Setup and hold violations resolved systematically — not by relaxing constraints. Clock domain crossing (CDC) analysis completed. I/O timing constraints verified against board-level timing model. Timing closure is not complete until all paths meet their requirements at the specified operating conditions and corner.
Board bring-up sequenced: power rail verification, clock source confirmation, reset state validation, JTAG connectivity, memory access, peripheral enumeration. FPGA programming infrastructure validated before functional testing begins. Hardware debug managed with formal issue tracking and root cause analysis.
HAL validation against hardware, driver integration, system-level regression, and performance validation against specification. Production programming infrastructure (configuration storage, programming flow, in-field update mechanism) validated before volume deployment. Deployment constraints (configuration security, bitstream protection) reviewed.
Timing Closure Governance
Timing closure is the phase most likely to consume schedule contingency in an FPGA program. The difference between programs that close on time and programs that don't is almost always whether timing constraints were written before synthesis — and whether violations were classified by root cause rather than patched by constraint relaxation.

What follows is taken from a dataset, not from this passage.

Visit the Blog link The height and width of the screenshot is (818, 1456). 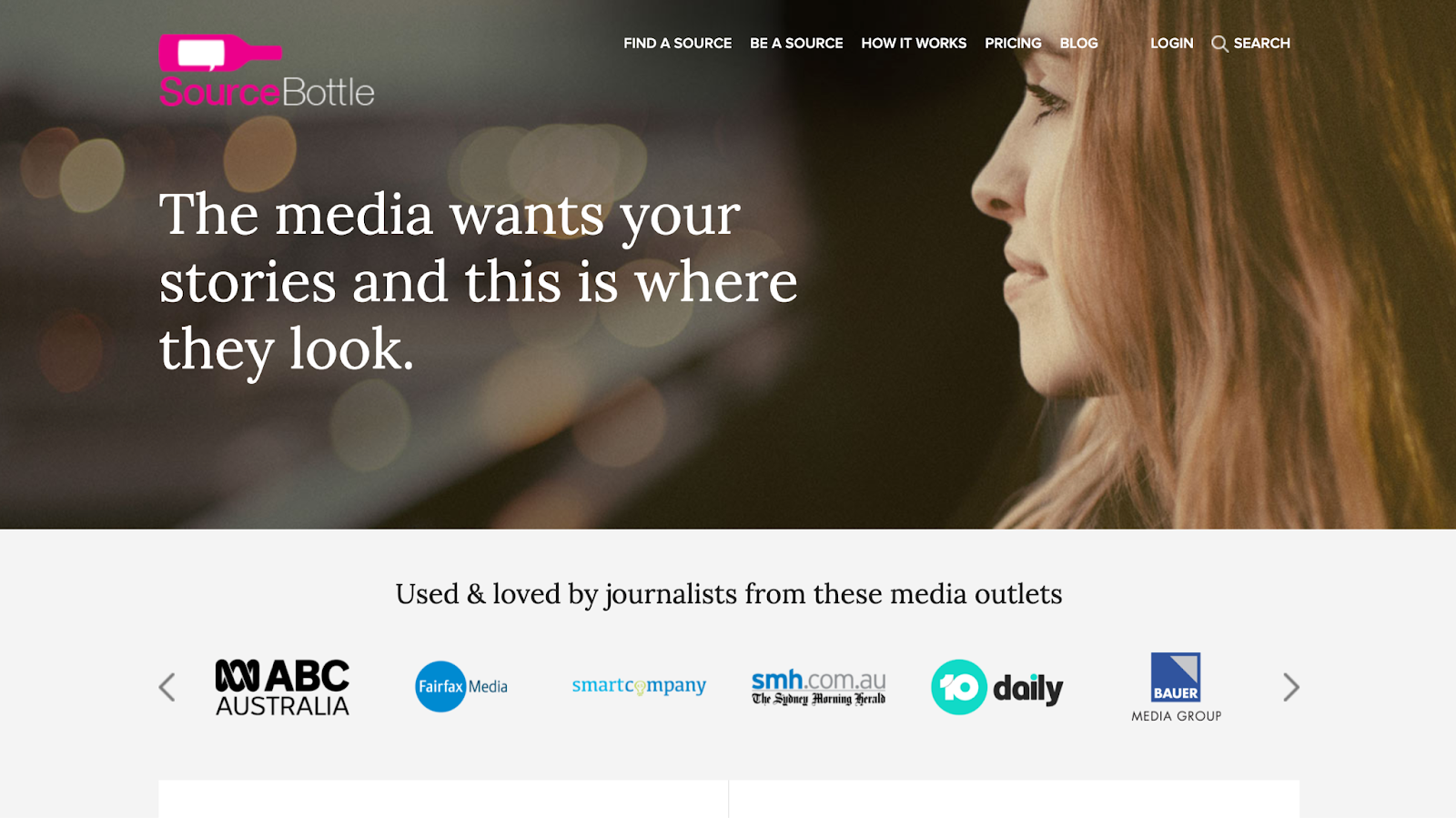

SDC written from system timing requirements — board-level interface timing, data path latency budgets, clock domain relationships — before synthesis is run. Constraints reviewed by the designer and a second engineer before tool submission.
Each timing violation classified at synthesis as: (a) real architectural violation requiring design change, (b) constraint error requiring SDC correction, or (c) acceptable exception requiring documented waiver. Uncategorized violations are not acceptable at milestone review.
Clock domain crossing analysis completed before P&R. CDC violations are not timing violations — they are functional correctness issues that timing analysis cannot catch. Separate CDC sign-off required before hardware validation begins.
Timing sign-off covers all required process-voltage-temperature corners for the target device family and operating range. Fast-path (hold) violations at fast corner, setup violations at slow corner — both must close before the phase is declared complete.
Phase Gate Criteria
Requirements baselined. Interface control documents signed. Architecture review completed. Resource estimate vs. target device utilization reviewed. IP licensing confirmed. Change control active.
RTL lint clean. Module-level peer reviews completed. Testbench coverage plan written. Simulation environment integrated and running against basic sanity tests. Design documentation current.
Functional coverage targets met. Regression suite passing. No open critical simulation failures. SDC pre-written and reviewed. Resource utilization estimate confirms device fit.
Timing closure complete across all required corners. CDC analysis clean. Bitstream generated from final post-P&R netlist. Bring-up plan written. Firmware HAL ready for hardware validation.